» **Work item**
From the records, return each line that has the word "next" in it.

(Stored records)
****************

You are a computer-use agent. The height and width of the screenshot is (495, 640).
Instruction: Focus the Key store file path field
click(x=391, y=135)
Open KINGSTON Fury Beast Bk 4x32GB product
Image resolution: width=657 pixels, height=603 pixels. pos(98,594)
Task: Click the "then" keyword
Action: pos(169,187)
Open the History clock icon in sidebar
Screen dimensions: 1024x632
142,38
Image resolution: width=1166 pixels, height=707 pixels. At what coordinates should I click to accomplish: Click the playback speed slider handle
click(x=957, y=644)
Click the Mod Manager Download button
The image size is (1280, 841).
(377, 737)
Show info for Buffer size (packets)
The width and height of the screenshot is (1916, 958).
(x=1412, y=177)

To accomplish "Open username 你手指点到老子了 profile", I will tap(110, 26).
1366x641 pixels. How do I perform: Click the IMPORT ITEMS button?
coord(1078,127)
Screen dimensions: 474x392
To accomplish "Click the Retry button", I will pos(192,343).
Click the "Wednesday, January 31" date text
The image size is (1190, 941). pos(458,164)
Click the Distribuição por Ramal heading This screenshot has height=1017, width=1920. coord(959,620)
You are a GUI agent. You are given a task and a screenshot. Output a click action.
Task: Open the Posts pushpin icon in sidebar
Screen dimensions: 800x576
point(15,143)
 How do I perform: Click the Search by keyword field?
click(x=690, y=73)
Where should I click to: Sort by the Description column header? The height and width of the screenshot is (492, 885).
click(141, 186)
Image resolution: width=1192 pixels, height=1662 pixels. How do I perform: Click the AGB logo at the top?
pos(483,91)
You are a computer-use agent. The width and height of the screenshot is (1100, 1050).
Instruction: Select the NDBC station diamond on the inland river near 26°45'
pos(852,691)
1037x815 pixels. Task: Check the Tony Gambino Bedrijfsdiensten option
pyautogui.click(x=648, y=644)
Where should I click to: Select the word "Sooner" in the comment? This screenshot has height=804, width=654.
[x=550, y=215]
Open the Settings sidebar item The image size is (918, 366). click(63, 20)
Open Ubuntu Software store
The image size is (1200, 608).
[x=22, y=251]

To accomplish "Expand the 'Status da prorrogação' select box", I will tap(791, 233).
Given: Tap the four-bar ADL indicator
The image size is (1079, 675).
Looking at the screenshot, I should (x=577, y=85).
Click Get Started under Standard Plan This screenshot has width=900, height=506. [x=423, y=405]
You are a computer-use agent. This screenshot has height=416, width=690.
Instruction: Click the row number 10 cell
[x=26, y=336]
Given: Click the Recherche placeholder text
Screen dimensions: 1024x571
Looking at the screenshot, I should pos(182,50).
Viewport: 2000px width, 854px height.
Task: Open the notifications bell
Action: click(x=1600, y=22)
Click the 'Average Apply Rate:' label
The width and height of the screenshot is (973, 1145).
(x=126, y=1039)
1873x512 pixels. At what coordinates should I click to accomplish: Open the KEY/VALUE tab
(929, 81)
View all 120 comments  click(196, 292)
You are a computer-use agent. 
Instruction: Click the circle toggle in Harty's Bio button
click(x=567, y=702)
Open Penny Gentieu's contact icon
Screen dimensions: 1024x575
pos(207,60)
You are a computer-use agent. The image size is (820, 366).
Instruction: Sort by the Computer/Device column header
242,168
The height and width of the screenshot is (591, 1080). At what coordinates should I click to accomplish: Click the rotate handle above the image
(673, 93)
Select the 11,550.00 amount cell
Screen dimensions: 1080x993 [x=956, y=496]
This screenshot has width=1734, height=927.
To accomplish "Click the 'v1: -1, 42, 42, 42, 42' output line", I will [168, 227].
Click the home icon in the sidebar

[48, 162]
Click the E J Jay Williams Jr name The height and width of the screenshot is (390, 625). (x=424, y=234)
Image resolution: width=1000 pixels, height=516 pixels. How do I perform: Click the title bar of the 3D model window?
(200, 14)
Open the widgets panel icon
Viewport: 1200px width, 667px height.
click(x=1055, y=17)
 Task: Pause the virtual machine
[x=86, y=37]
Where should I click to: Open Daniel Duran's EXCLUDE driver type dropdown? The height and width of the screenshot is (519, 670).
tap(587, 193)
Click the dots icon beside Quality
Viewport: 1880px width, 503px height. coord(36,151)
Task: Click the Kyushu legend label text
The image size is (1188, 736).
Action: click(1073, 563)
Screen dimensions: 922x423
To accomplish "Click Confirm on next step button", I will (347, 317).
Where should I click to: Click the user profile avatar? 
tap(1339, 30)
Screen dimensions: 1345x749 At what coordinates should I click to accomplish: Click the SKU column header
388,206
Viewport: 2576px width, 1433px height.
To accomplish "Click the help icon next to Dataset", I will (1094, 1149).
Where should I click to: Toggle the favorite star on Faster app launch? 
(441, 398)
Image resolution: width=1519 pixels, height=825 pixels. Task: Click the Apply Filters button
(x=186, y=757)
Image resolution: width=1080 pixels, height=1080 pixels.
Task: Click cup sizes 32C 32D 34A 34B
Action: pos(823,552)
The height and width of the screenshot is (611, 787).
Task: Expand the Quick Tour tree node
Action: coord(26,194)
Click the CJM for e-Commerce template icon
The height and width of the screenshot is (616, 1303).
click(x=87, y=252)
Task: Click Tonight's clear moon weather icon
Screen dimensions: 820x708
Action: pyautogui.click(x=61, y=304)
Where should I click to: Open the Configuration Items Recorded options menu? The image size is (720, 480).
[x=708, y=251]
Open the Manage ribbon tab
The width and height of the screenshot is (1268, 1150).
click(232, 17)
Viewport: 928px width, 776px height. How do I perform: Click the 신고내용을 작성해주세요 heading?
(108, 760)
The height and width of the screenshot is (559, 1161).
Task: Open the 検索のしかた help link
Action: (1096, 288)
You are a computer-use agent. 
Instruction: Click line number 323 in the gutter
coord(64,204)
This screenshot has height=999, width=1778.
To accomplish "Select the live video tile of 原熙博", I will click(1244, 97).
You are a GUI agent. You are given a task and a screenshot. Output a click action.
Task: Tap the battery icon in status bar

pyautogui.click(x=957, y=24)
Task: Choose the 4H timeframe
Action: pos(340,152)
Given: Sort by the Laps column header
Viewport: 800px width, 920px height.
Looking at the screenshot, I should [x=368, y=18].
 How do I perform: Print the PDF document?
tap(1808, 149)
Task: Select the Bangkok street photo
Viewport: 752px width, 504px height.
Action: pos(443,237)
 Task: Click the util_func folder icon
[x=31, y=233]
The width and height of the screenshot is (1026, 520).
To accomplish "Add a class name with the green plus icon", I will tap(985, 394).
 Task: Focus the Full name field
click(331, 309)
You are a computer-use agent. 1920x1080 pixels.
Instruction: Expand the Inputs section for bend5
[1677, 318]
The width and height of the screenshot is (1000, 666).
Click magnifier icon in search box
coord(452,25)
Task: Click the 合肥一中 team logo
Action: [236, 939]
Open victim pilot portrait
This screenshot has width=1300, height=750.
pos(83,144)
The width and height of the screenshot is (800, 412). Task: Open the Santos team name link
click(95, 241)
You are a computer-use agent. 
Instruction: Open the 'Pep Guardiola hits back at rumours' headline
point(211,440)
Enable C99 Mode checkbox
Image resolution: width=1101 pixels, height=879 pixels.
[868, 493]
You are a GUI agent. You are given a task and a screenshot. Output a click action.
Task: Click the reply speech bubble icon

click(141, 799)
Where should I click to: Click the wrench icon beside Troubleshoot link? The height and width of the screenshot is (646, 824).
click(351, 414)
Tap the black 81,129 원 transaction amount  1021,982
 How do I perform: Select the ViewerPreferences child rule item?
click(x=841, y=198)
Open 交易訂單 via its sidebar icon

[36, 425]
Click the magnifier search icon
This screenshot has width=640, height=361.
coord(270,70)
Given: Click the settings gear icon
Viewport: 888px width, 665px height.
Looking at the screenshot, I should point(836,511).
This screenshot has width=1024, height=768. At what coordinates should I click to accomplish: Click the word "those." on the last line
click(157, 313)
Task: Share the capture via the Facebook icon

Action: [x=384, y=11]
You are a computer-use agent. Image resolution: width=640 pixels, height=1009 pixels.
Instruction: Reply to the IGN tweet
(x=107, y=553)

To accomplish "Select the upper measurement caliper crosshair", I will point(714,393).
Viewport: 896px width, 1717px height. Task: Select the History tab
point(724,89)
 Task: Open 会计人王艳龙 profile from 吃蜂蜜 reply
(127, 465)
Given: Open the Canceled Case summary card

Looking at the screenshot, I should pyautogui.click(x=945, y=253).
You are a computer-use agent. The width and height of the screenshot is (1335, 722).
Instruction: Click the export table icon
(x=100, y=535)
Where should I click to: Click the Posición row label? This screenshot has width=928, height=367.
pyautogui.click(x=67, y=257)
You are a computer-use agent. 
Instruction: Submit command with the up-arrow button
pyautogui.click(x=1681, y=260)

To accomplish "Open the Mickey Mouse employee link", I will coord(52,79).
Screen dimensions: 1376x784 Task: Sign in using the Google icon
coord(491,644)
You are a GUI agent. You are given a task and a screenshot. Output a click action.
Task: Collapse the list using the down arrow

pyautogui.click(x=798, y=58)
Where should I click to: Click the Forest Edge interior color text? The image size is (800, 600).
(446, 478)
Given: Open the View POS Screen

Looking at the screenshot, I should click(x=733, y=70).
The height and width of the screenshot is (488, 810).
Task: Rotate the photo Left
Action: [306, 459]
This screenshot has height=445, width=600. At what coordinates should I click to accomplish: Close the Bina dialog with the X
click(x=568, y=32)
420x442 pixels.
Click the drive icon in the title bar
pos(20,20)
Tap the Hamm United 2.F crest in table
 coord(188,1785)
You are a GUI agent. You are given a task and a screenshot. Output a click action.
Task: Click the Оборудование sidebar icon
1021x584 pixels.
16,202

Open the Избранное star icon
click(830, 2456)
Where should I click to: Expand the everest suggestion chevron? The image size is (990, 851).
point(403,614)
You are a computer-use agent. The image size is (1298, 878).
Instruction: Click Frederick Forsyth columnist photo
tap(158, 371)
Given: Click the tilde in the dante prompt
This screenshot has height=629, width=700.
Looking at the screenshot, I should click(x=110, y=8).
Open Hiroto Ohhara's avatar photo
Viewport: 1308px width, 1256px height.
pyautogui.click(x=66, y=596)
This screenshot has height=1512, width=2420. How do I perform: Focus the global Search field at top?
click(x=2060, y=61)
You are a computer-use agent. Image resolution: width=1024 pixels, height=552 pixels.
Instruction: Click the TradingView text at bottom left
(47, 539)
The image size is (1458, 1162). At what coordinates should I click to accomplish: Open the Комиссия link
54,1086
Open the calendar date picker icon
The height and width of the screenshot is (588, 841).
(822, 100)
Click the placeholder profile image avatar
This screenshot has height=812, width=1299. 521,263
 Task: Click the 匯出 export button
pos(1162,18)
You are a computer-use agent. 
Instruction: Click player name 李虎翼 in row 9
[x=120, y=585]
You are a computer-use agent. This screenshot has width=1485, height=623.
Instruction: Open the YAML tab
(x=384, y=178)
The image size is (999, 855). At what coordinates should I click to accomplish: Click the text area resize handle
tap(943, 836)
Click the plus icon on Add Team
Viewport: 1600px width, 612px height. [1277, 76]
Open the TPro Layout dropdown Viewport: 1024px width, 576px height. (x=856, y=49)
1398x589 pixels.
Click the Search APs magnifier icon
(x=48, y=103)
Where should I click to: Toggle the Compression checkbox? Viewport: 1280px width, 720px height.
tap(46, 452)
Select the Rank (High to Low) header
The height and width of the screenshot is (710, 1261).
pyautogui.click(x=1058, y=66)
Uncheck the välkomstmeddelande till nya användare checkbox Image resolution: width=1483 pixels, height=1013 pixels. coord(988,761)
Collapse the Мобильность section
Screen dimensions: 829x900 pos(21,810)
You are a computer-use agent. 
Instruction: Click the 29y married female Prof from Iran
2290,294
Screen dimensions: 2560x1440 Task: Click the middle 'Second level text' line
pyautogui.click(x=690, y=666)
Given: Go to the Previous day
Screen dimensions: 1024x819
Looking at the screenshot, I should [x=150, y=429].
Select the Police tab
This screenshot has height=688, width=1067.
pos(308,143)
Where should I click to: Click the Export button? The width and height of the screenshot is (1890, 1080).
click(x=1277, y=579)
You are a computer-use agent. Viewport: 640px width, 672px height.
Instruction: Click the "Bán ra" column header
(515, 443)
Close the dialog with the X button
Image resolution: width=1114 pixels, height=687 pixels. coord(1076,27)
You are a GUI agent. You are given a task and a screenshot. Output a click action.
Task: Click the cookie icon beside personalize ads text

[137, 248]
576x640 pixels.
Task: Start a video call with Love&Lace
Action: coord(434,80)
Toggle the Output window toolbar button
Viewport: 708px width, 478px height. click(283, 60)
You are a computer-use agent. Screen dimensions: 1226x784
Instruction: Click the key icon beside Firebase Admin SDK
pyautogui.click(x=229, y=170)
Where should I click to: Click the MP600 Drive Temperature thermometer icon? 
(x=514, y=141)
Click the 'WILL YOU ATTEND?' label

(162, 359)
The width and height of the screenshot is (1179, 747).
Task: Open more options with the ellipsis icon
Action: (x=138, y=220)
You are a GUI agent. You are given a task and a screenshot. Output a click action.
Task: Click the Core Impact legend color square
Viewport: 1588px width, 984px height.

****************

» **Result for this task**
To accomplish "Click Confirm on next step button", I will (347, 317).
To accomplish "Click the help icon next to Dataset", I will (1094, 1149).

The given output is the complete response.